Objective
Reproduce verbatim the lines below that begin with the line containing "Given: Launch the" and run through the final line, omitting any pictures from your answer.
= = = = = = =
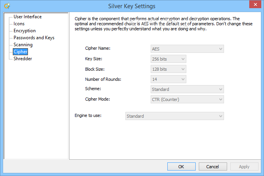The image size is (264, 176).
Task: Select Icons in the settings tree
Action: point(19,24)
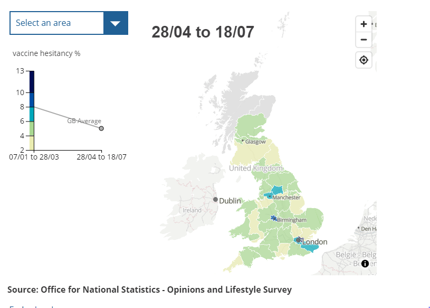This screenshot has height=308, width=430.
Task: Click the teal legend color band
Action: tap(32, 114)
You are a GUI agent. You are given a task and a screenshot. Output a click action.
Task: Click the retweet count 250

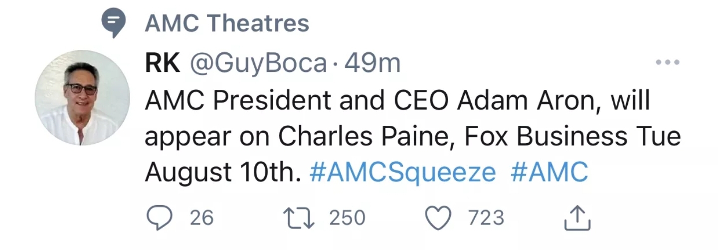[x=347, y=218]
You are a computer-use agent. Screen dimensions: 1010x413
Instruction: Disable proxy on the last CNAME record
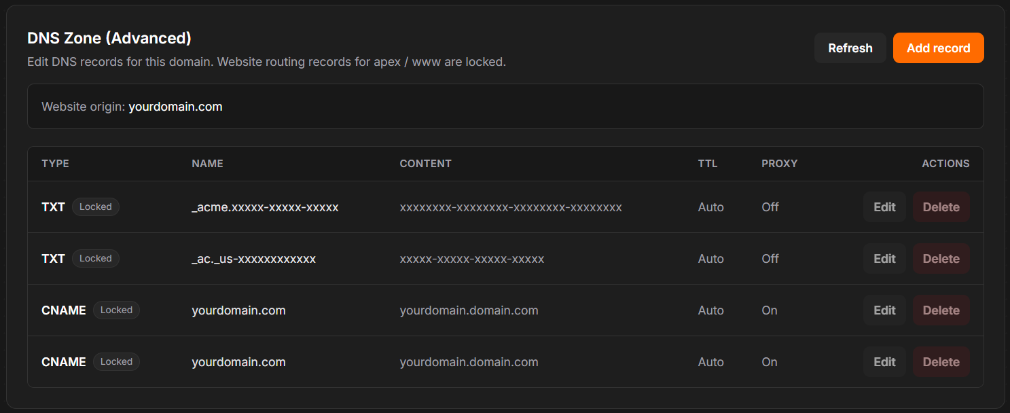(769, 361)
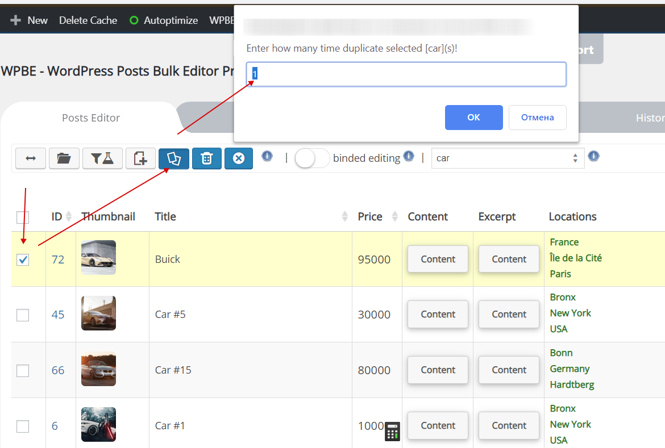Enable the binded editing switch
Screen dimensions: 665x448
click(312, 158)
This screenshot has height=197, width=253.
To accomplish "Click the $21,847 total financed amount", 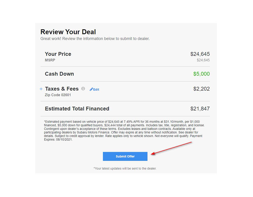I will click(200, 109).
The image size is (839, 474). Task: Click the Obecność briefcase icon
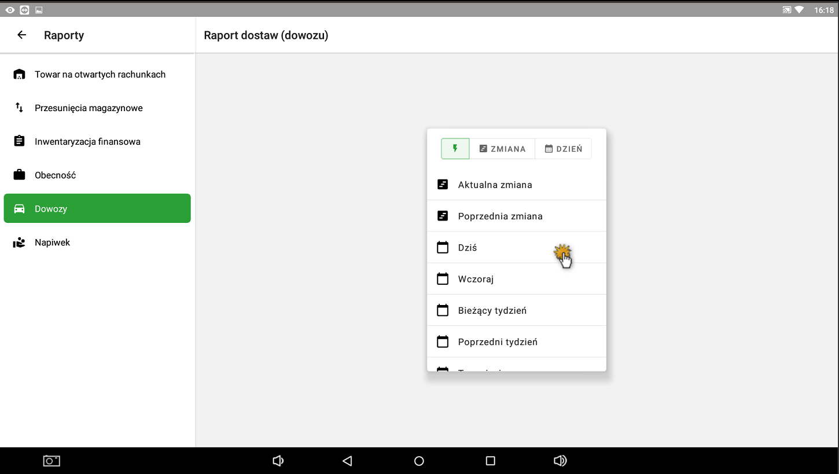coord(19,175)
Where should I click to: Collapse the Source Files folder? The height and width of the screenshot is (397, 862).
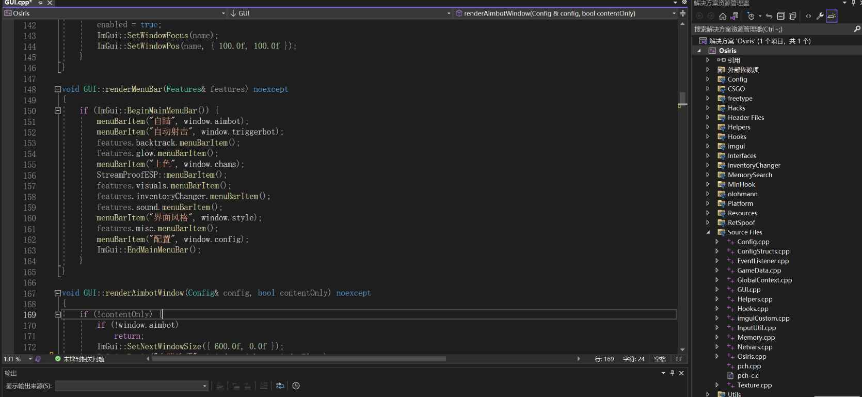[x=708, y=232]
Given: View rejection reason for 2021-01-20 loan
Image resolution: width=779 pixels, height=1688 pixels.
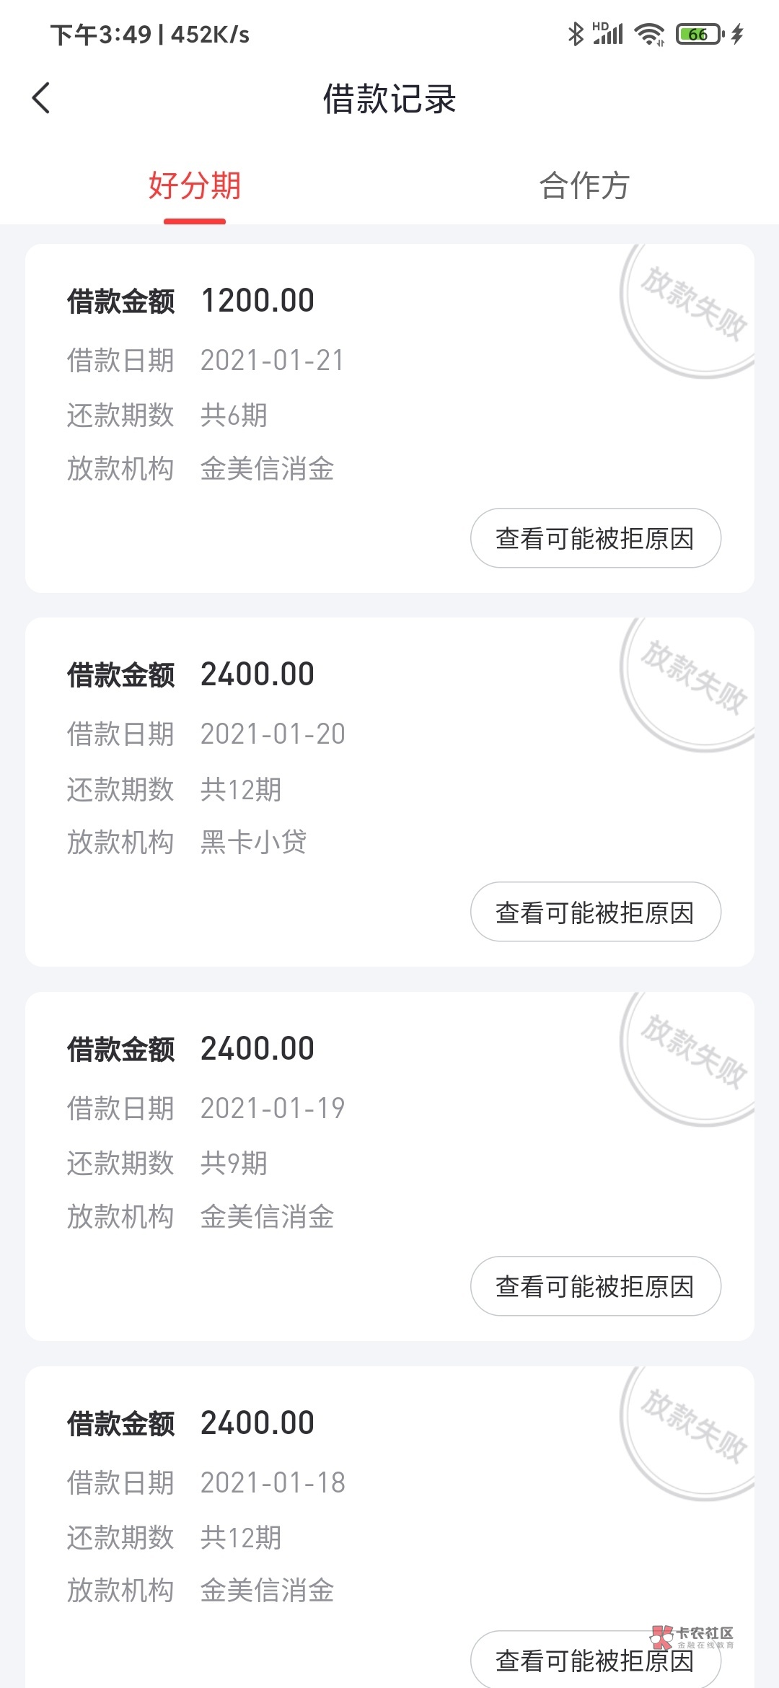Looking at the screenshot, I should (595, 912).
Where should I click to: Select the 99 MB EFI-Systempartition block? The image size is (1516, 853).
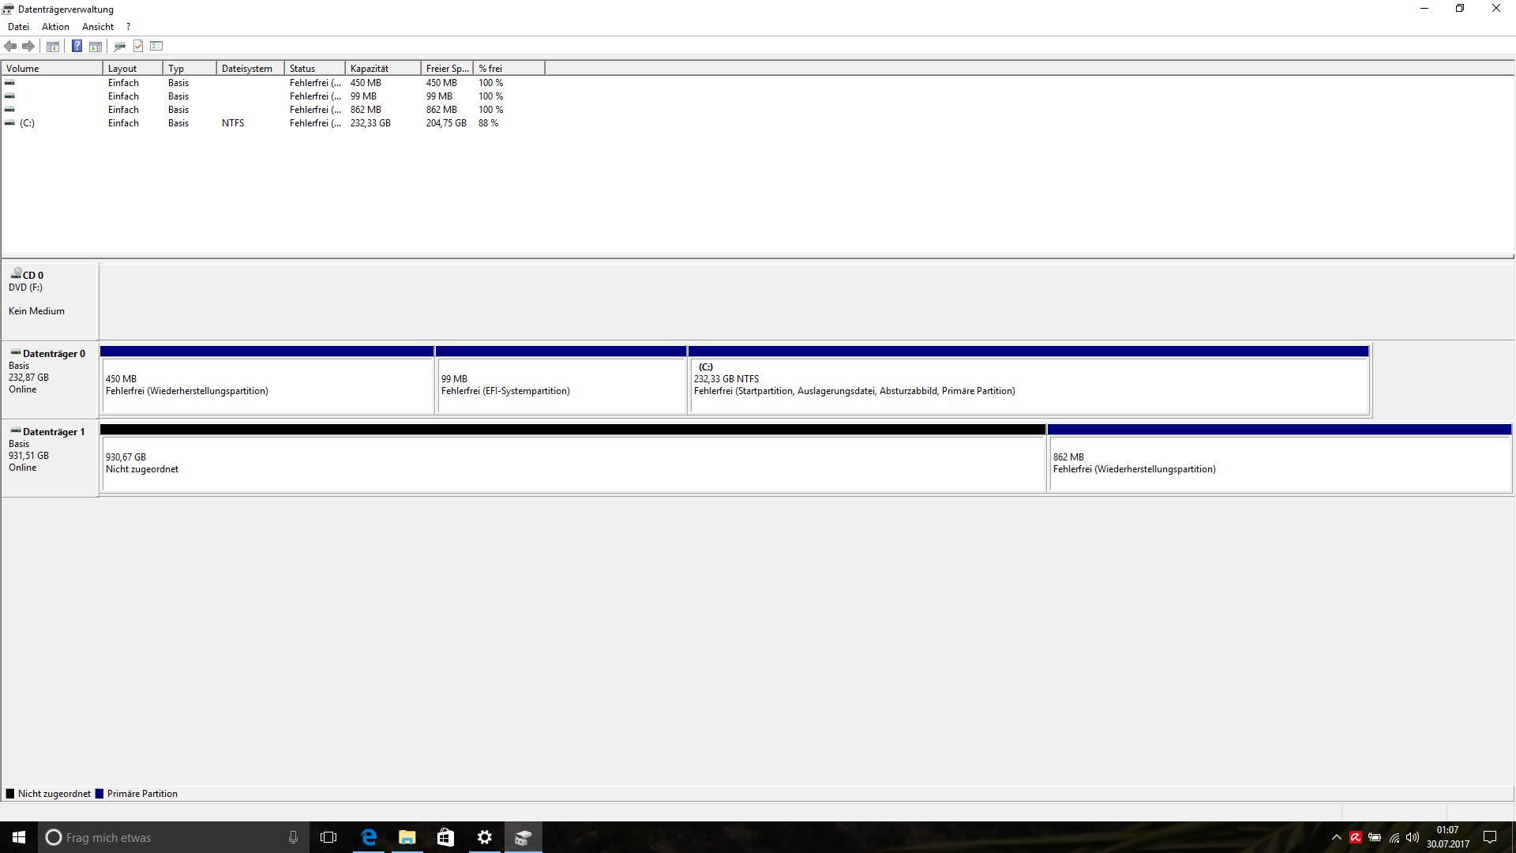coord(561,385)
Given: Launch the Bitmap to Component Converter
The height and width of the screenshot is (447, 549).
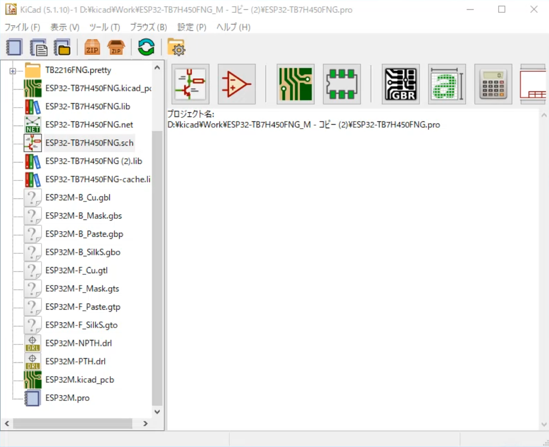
= = = = = = =
Solution to this task
Given: Launch the Bitmap to Component Converter
The height and width of the screenshot is (447, 549).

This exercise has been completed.